__Source material__:
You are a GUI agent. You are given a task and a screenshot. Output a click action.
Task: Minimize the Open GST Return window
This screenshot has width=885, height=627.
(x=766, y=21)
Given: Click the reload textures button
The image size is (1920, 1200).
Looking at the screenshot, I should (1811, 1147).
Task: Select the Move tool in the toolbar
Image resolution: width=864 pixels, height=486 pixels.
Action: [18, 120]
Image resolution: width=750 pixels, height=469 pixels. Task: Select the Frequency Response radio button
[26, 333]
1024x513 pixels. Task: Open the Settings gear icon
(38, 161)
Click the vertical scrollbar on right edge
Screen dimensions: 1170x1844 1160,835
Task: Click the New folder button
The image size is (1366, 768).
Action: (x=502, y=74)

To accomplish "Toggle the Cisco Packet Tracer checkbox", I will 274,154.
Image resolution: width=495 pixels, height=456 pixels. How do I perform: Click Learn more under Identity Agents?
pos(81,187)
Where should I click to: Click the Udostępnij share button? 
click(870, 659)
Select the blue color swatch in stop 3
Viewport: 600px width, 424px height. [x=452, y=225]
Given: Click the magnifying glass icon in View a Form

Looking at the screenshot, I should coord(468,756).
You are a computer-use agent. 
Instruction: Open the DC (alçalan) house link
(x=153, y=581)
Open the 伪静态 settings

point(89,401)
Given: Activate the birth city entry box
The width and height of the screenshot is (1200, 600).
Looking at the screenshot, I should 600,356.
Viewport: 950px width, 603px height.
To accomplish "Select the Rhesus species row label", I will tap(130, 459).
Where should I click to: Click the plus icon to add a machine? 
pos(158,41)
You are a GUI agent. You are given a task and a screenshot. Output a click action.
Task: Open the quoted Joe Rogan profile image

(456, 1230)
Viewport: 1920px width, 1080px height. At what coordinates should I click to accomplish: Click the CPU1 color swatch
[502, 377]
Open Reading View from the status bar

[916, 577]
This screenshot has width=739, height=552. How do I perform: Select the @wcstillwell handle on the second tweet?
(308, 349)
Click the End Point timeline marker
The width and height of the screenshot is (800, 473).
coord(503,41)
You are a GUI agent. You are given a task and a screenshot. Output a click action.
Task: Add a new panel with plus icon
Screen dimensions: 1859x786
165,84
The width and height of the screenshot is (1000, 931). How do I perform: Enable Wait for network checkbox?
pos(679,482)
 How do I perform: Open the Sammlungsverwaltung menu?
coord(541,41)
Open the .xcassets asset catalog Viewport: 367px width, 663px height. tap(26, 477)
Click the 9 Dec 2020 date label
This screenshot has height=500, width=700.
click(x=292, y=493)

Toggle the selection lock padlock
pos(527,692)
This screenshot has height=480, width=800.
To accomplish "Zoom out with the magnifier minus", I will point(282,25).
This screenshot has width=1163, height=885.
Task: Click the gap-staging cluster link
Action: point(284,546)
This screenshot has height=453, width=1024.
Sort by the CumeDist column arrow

__Exercise__: Copy out every one of the records above, line for line, with no changes.

__Reply__:
You are a GUI agent. You are given a task and a screenshot. Output a click action.
Task: Minimize the Open GST Return window
This screenshot has width=885, height=627.
(x=766, y=21)
Given: Click the reload textures button
The image size is (1920, 1200).
Looking at the screenshot, I should (1811, 1147).
Task: Select the Move tool in the toolbar
Image resolution: width=864 pixels, height=486 pixels.
Action: [18, 120]
Image resolution: width=750 pixels, height=469 pixels. Task: Select the Frequency Response radio button
[26, 333]
1024x513 pixels. Task: Open the Settings gear icon
(38, 161)
Click the vertical scrollbar on right edge
Screen dimensions: 1170x1844 1160,835
Task: Click the New folder button
The image size is (1366, 768).
Action: (x=502, y=74)

To accomplish "Toggle the Cisco Packet Tracer checkbox", I will 274,154.
Image resolution: width=495 pixels, height=456 pixels. How do I perform: Click Learn more under Identity Agents?
pos(81,187)
Where should I click to: Click the Udostępnij share button? 
click(870, 659)
Select the blue color swatch in stop 3
Viewport: 600px width, 424px height. [x=452, y=225]
Given: Click the magnifying glass icon in View a Form

Looking at the screenshot, I should coord(468,756).
You are a computer-use agent. 
Instruction: Open the DC (alçalan) house link
(x=153, y=581)
Open the 伪静态 settings

point(89,401)
Given: Activate the birth city entry box
The width and height of the screenshot is (1200, 600).
Looking at the screenshot, I should 600,356.
Viewport: 950px width, 603px height.
To accomplish "Select the Rhesus species row label", I will tap(130, 459).
Where should I click to: Click the plus icon to add a machine? 
pos(158,41)
You are a GUI agent. You are given a task and a screenshot. Output a click action.
Task: Open the quoted Joe Rogan profile image

(456, 1230)
Viewport: 1920px width, 1080px height. At what coordinates should I click to accomplish: Click the CPU1 color swatch
[502, 377]
Open Reading View from the status bar

[916, 577]
This screenshot has width=739, height=552. How do I perform: Select the @wcstillwell handle on the second tweet?
(308, 349)
Click the End Point timeline marker
The width and height of the screenshot is (800, 473).
coord(503,41)
You are a GUI agent. You are given a task and a screenshot. Output a click action.
Task: Add a new panel with plus icon
Screen dimensions: 1859x786
165,84
The width and height of the screenshot is (1000, 931). How do I perform: Enable Wait for network checkbox?
pos(679,482)
 How do I perform: Open the Sammlungsverwaltung menu?
coord(541,41)
Open the .xcassets asset catalog Viewport: 367px width, 663px height. tap(26, 477)
Click the 9 Dec 2020 date label
This screenshot has height=500, width=700.
click(x=292, y=493)

Toggle the selection lock padlock
pos(527,692)
This screenshot has height=480, width=800.
To accomplish "Zoom out with the magnifier minus", I will point(282,25).
This screenshot has width=1163, height=885.
Task: Click the gap-staging cluster link
Action: point(284,546)
This screenshot has height=453, width=1024.
Sort by the CumeDist column arrow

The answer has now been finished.